• 提示文:
*-*-*
感染者数をどこまで減らせば、クラスターつぶしは機能するのか

Ver.2020050514:26

通常のSIRモデルに、以下のように「クラスター対策班」が1日当たりつぶす感染者数εとそのうち感染経路や濃厚接触者の情報が得られる割合uを考慮する。単純すぎるモデルと言われるかもしれないが、考え方の整理には役立つはずだ。

dS/dt = -Max[0, β(1-f)IS- εu]

dI/dt = Max[0, β(1-f) SI - εu]– γI

dR/dt = γI

ここで全人口N=I+S+Rである。(死亡は無視)

もともと、発症して隔離されたらそれ以上の感染は(院内感染を除けば)ないので、病院に行くか、発症した時に外出等を自粛すれば基本再生産数R0(=β(1-f)N/γ)は隔離等をしない場合と比べて違う値をとるはずだ。しかし、それは確認感染者全員が同じ事情なので、fという割合に反映されるだろう(医療崩壊が起きなければ)

 クラスター対策班が処理できる患者数は限られる。だからεuは患者数I(t)の多寡によらないだろう。

1)ε=0のとき、dI/dt<0 となる抑制率fの条件はRt=β(1-f)S/γ<1となることだ。実効再生産数Rtは上記のR0のN(全人口)をS(非感染者数)に置き換えている。

2)クラスター対策εuによって封じ込めることを考える。dI/dt<0 となるεuの条件は

I(t)<Icu/[β(1-f)S– γ]となることだ。つまり、感染者数がある閾値Ic以下でないといけない。その閾値Icは対策班の処理能力ε次第である。この条件は書き直すと

I(t)/εu<1/(Rt-1)γ となる。つまり、緊急事態でf=0.2のときの実効再生産数がたとえば0.4、γが0.046(回復まで約22日)とすると、緊急事態解除後(たとえばf=0.8とする)のI(t)/εuは36で、対策班の1日当たり処理能力の40倍程度になったら、対策班は封じ込めを続けられることになる。ただし、濃厚接触者情報などの提供割合uが低いと、その分だけ感染者数を低く抑えこむまで緊急事態は解けないことになる。緊急事態措置中の現在はRt<1だろうから、問題は緊急事態を解除した時のRtである。それを1未満にするために、対策班の効果(ε)と感染者からの感染経路等に関する報告率の向上に期待する。もちろん、この式は単純化しすぎているので、数字は怪しい。しかし、考え方は成り立つはずである。
*-*-*
• エントリー抜粋:

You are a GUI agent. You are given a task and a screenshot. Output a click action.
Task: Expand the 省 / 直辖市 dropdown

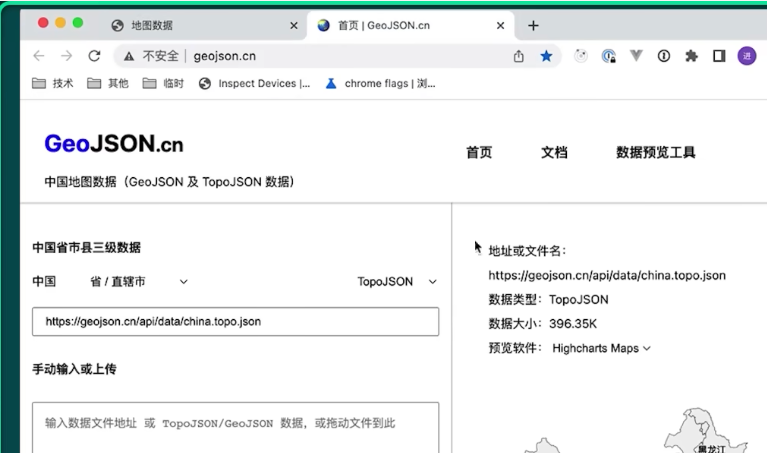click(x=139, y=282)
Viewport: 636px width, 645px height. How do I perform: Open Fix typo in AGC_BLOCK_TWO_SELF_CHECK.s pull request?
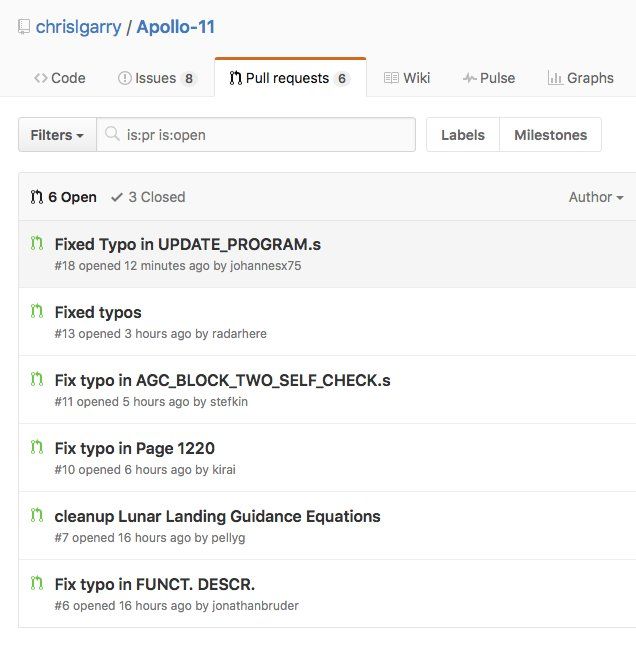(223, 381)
*-*-*
• 課題の目的:
クラスター対策と感染者数についての提示文から、「通常のSIRモデルに、以下の」から「ここで全人口N=I+S+Rである。(死亡は無視)」までのすべてを一字一句変えずに打ち直してください。

• この課題の出力:
通常のSIRモデルに、以下のように「クラスター対策班」が1日当たりつぶす感染者数εとそのうち感染経路や濃厚接触者の情報が得られる割合uを考慮する。単純すぎるモデルと言われるかもしれないが、考え方の整理には役立つはずだ。

dS/dt = -Max[0, β(1-f)IS- εu]

dI/dt = Max[0, β(1-f) SI - εu]– γI

dR/dt = γI

ここで全人口N=I+S+Rである。(死亡は無視)